Today was a bad day...i just don't want to deal with things anymore...mom had a doctor appointment today and i have been worried all day long...then my best friends are being jerks to me and ugh.....well i don't know know what to do?!?!!!!

Wednesday, October 15, 2008

scared

Not many people know whats going on in my life and i like to keep it that way but i will say this....i'm going through one of the hardest scariest times in my life.....i have my friends and family to support me and to help me and my immeditate family and i thank you all for that....i never thought something like this would happen to me but it did.....i just hope everything will get better and be ok...i'm glad i have such great friends to help me

Sunday, October 5, 2008

Decision

ok so i had made my decision on cheerleading....i have decided to stick it out and battle through the pain....i hope everyone can understand thou i'm doing this for the sake of the squad and for myself.....physically i can't handle all the stress that cheerleading puts on my body but not cheering would destroy me mentally....i love cheering, i never thought i would, but i do...its my life and its who i am...not matter how good we are or how bad we stink, its a big part of my life.....even though i'm sticking this out i'm still in a whole butt load of pain like i go home and cry every night because it hurts so bad....and you know what?...i'm ok with that because i didn't let my team or myself done for quitting.....this has been one the hardest week of my life and i'm glad its finally over and i'm totally ready for homecoming to begin :D....also ready to show everyone how good we have gotten :)

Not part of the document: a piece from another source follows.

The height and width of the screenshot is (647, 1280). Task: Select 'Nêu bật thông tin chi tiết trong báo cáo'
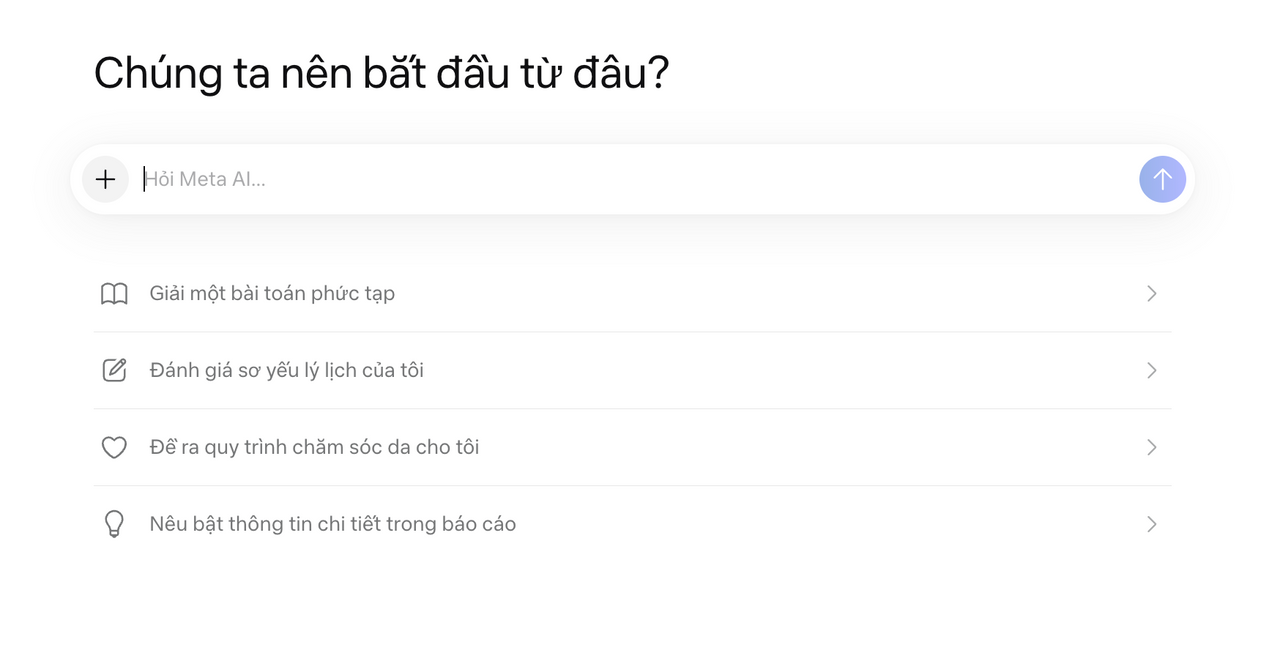[332, 524]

Monday, September 29, 2008

don't know what to do

ok so i went to the doctor and they told me they can't stop me from cheering but they recomend that i stop to rest it so it can get better....but i really can't do that because its too hard on me just to drop everything i worked for and stop.....i want everyone to experience what i did my freshman year.....the red bird arena....all the fans gathered around just to watch you do what you do best....you know the rutine like the back of your hand but you mentally go through it just in case....then you walk out and see everyone and see the lights and then you focus on the judges and for the next 3 minutes of your life thats all you can focus on is those people who have your cheerleading fate in the plam of their hands....but even though your freaking out cuz this is STATE your sooooooooo super excited to be there no matter what happens happens we had made it that far and look at all the teams we had beat to get there...i just want everyone this year to experience that.....its soooo much different from trying to get there....ugh so confused on what to do...any help??